THE MAINTENANCE OF DNA SEQUENCES

Mutation Rates Are Extremely Low

The mutation rate, the rate at which changes occur in DNA sequences, can be determined directly from experiments carried out with a bacterium such as Escherichia coli—a resident of our intestinal tract and a commonly used laboratory organism (see Figure 1–38). Under laboratory conditions, an E. coli cell divides about once every 30 minutes; as a result, a single cell can generate a very large population—several billion—in less than a day. In such a population, it is possible to detect the small fraction of bacteria that have suffered a damaging mutation in a particular gene. For example, the mutation rate of a gene specifically required for cells to use the sugar lactose as an energy source can be determined by growing the cells in the presence of a different sugar, such as glucose, and testing them subsequently to see how many have lost the ability to survive on a lactose diet. The fraction of damaged genes will underestimate the actual mutation rate because many mutations are silent (for example, those that change a codon but not the amino acid it specifies or those that change an amino acid without affecting the activity of the protein coded for by the gene). After correcting for these silent mutations, one finds that bacteria display a mutation rate of about three nucleotide changes per 10¹⁰ nucleotides copied.

It is also possible to measure the germ-line mutation rate in more complex, sexually reproducing organisms such as humans. In this case, the complete genomes from a family—parents and offspring—are directly sequenced, and a careful comparison reveals that approximately 70 new single-nucleotide mutations typically arise in the germ lines of each offspring. Normalized to the size of the human genome, the mutation rate is one nucleotide change per 10⁸ nucleotides per human generation. (This is a slight underestimate because some germ-line mutations will be lethal and will therefore be absent from progeny; however, because relatively little of the human genome carries critical information, this consideration has a negligible effect on the true mutation rate.) It is estimated that approximately 100 cell divisions occur in the germ line from the time of conception to the time of production of the eggs and sperm that go on to make the next generation. Thus, the human mutation rate, expressed in terms of cell divisions (instead of human generations), is approximately one nucleotide change per 10¹⁰ nucleotides copied.

Although E. coli and humans differ greatly in their modes of reproduction and in their generation times, when the mutation rates of each are normalized to a single round of DNA replication, they are both extremely low and within a factor of 3 of each other. We shall see later in the chapter that the basic mechanisms that ensure these low rates of mutation have been conserved since the very early history of cells on Earth.

Low Mutation Rates Are Necessary for Life as We Know It

Because many mutations are deleterious, no species can afford to allow them to accumulate at a high rate in its germ cells. Even though the observed mutation frequency is very low, it is thought to limit the number of essential genes that any organism can rely on to perhaps 30,000. More essential genes than this, and the probability that at least one critical component will suffer a damaging mutation becomes catastrophically high. By an extension of the same argument, a mutation frequency tenfold higher would limit an organism to about 3000 essential genes. In this case, evolution would have been limited to organisms considerably less complex than a fruit fly.
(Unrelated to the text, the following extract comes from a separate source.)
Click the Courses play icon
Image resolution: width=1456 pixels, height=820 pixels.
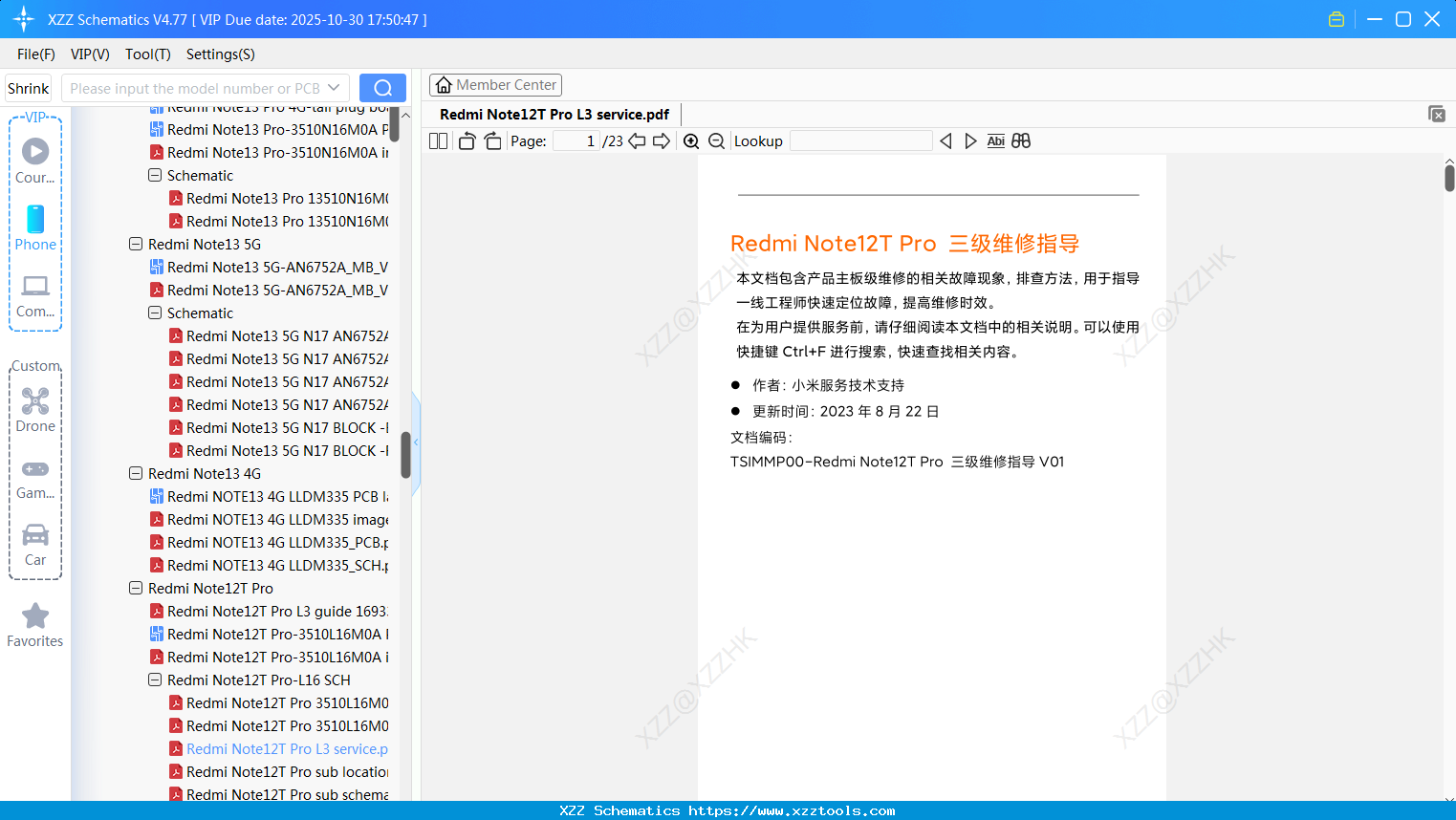click(34, 151)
The cells of a sexually reproducing animal or plant are of two types: germ cells and somatic cells. The germ cells transmit genetic information from parent to offspring; the somatic cells form the body of the organism (Figure 5–1). We have seen that germ cells must be protected against high rates of mutation to maintain the species. However, the somatic cells of multicellular organisms must also be protected from genetic change to properly maintain the organized structure of the body. Nucleotide changes in somatic cells can give rise to variant cells, some of which, through “local” natural selection, proliferate rapidly at the expense of the rest of the organism. In an extreme case, the result is the uncontrolled cell proliferation that we know as cancer. This condition is due largely to an accumulation of changes in the DNA sequences of somatic cells, as discussed in Chapter 20. Any significant increase in the mutation frequency would presumably cause a disastrous increase in the incidence of cancer by accelerating the rate at which dangerous somatic-cell variants arise. Thus, both for the perpetuation of a species with a large number of genes (germ-cell stability) and for the prevention of cancer resulting from mutations in somatic cells (somatic-cell stability), multicellular organisms like ourselves absolutely depend on the remarkably high fidelity with which their DNA sequences are replicated and maintained.

Summary

In all cells, DNA sequences are maintained and replicated with extremely high fidelity. The mutation rate, approximately one nucleotide change per 10¹⁰ nucleotides each time the DNA is replicated, is very similar for organisms as different as bacteria and humans. Because of this remarkable accuracy, the sequence of the human genome (approximately 3.1 × 10⁹ nucleotide pairs) is unchanged or changed by only a few nucleotides each time a typical human cell divides. This allows humans to pass accurate genetic instructions from one generation to the next and also—for most of us—to avoid the changes in somatic cells that lead to cancer.